Task statement:
Copy out everything from the line containing "At what coordinates" down to the line containing "Expand Комментарии (1)", including both of those lines.

Records provided:
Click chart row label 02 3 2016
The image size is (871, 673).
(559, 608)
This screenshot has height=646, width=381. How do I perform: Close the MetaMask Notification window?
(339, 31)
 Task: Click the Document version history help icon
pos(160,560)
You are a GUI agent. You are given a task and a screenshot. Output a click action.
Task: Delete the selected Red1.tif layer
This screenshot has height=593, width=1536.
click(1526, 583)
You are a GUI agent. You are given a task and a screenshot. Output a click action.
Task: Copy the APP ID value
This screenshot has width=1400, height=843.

...

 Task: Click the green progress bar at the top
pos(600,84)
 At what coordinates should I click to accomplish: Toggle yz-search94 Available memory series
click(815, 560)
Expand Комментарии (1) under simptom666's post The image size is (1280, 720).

Problem solution:
 At what coordinates should I click to accomplish: Toggle yz-search94 Available memory series
click(815, 560)
Expand Комментарии (1) under simptom666's post The image size is (1280, 720).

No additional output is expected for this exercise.